海に囲まれた日本では、「水」は他国に比べると手に入り易く、世界中で水をめぐる争いがあることにあまり関心を持たないかもしれません。しかし、他国では「水」を巡って様々な問題が起きています。
「水」と「空気」は人間にとっては必要不可欠なものです。本来「水」は誰のものでもないはず。しかし近年その「水」を多国籍企業がビジネスとし、水資源や利用権利を確保して、色々な国で暴利を得ています。
例をあげれば・・・
フランスでは水道事業民営化後,水道料金が150%高騰。
ボリビアでは水道料金が月収の1/5まで跳ね上がり,食費より高くなりました。
これらは、水道事業を民営化した国々で起こっている問題です。
財政的に逼迫したこれらの政府は,財政問題の解決策としてお金のかかる水道事業を民営化しようと考えました。そして、多くの国で本来なら「非営利的公共事業」であるべき水道事業が、営利目的の外資系企業に乗っ取られてしまいました。
民営化は、「民営化→競争原理が働く→価格競争→民営化すると安くなる」と経済学者は説明し、私達はそう思い込まされてきましたが、実際は上記のように国民の生活を窮地に陥れています。
「ボリビアの水戦争」は特に有名です。IMF(国際通貨基金)と世界銀行に盲目的に従ったバンセル政権が水道民営化を行おうとし、水道料金が高騰し市民生活が困窮しました。その為市民の反対活動が活発化し、その後政府は水道民営化法を撤回せざるをえず、新水道会社とベクテル社はボリビアを出て行きました。水道会社は労働者と市民に借金つきで渡され、市民連合は公聴会を開き、民主的経営計画と経営陣を決めます。しかし、ベクテル社はボリビア政府に対し2500万ドルの損害賠償請求を起こし、ボリビア政府は市民連合の活動家たちに嫌がらせや脅しを続けました。

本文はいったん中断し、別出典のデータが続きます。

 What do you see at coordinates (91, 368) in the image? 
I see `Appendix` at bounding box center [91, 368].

ボリビアではその後「ガス紛争」も起きています。いずれも、IMFや世界銀行が仲介役となり、政府が従った結果、多国籍企業が招き入れられ、国民の生活を圧迫しているのです。
市民達が叫んだ、「水は神からの贈り物であり商品ではない」というスロガーン。本当にそうだと思います。私利私欲で皆の財産を占有する者は、人々の敵だと思います。

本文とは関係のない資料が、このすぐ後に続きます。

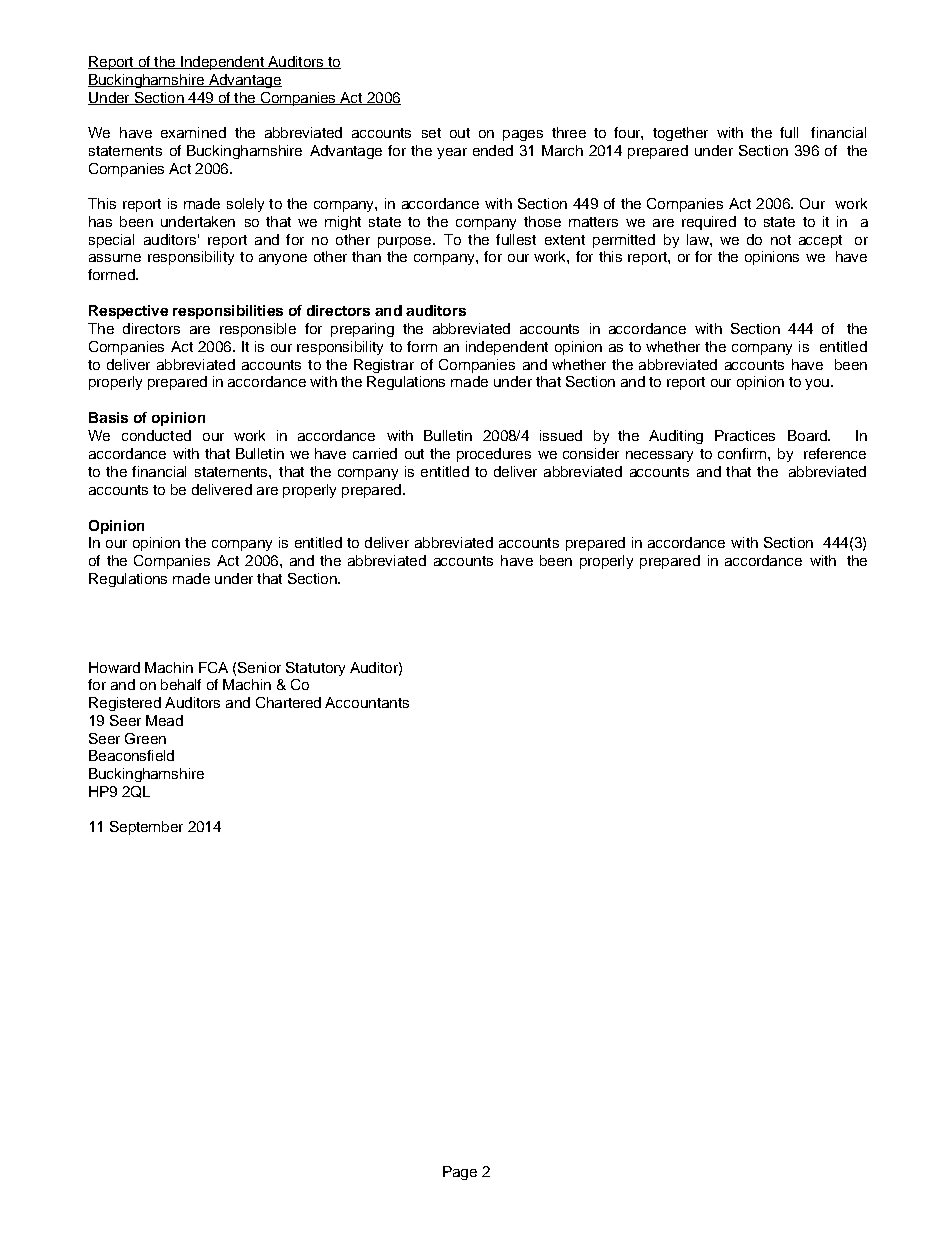 This screenshot has width=952, height=1233. What do you see at coordinates (315, 669) in the screenshot?
I see `Statutory` at bounding box center [315, 669].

これは他国の問題という訳でもなさそうです。日本でも民間企業に「非営利的公共事業」であるべき水道事業が委託されつつあります。私達は他国の例を良く見て、自分達の生活を守っていかなければならないと思います。ボリビアやアルゼンチン、ジンバブエ・・・自分の利益しか考えない政府のトップが現われれば、国の経済はあっけなくズタズタになりますから。日本でも安易に民営化を叫ぶ人が多いですが、その背後にあるもの、誰が利益を得るのか、庶民の生活は良くなるのか・・良く考えたいものです。